Monsters (2010)

Monsters (2010) written by Gareth Edwards and starring Whitney Able and Scoot McNairy. I’m not sure with names like that which one is the girl and which the non girl, but whatever one it is she is hot, in a messed up Gweneth Paltrow kind of way. Yeh, I know, my age is showing with the term ‘hot.’ I suppose that maybe because she has blond hair, but there is always something sexy about someone that is blond and can speak another language, in this case Spanish, as she finds herself in the quarantined zone between the Mexican border and the Great Wall of America. And it isn’t just to keep wetbacks out, although that is probably just a dollar bonus, but to keep aliens on the Mexican side, where they can’t really do any harm because there are only Mexicans there. In the first scene we are shown these ‘Monsters,’ which is never a good idea, a bit of anticipation always works better, or even not showing them at all and let the imagination grow. But this is a movie and that is never going to happen. So the monsters are just really big squids plonked onto of some King Kong tower and I’m thinking Jesus just empty the swimming pool and walk away, but no, they start shooting rockets and planes start bombing it and, well, the plastic squid went the way of so many other plastic squids, squashed to the side of a building with tomato sauce. You can’t beat a hammy opening.
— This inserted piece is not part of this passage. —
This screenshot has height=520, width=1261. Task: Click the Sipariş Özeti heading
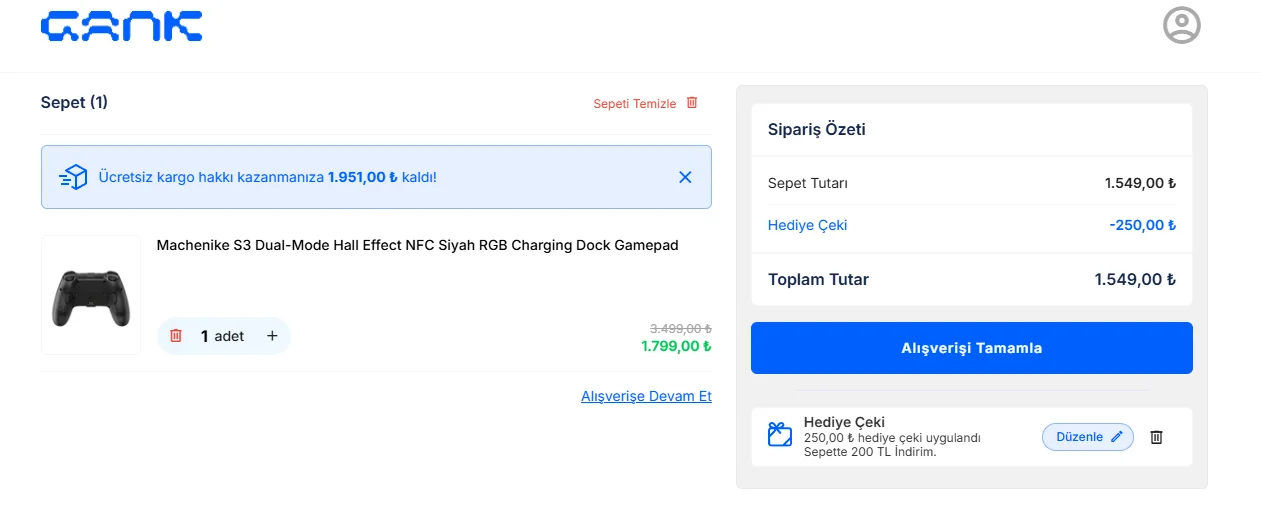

But then, disappointingly, the film got really good. The play between Scoot and Whitney and the will they won’t they-and I’m not talking about getting eaten by aliens-was very well done. There was a brilliant turning point when Scoot chases after Whitney, who is on the dock and says ‘just leave,’ and she says, ‘yeh, I will, but you’ve got my passport,’ that was pitch perfect. Even afterwards the overland route into the US was riveting, but my thinking was at least one of them could have been eaten by aliens, but this isn’t Dr Who, so they lovey-doved over the border and saw the giant squids/aliens/monsters mating like a set of Christmas lights and it was an ahhhhh moment. They were human after all.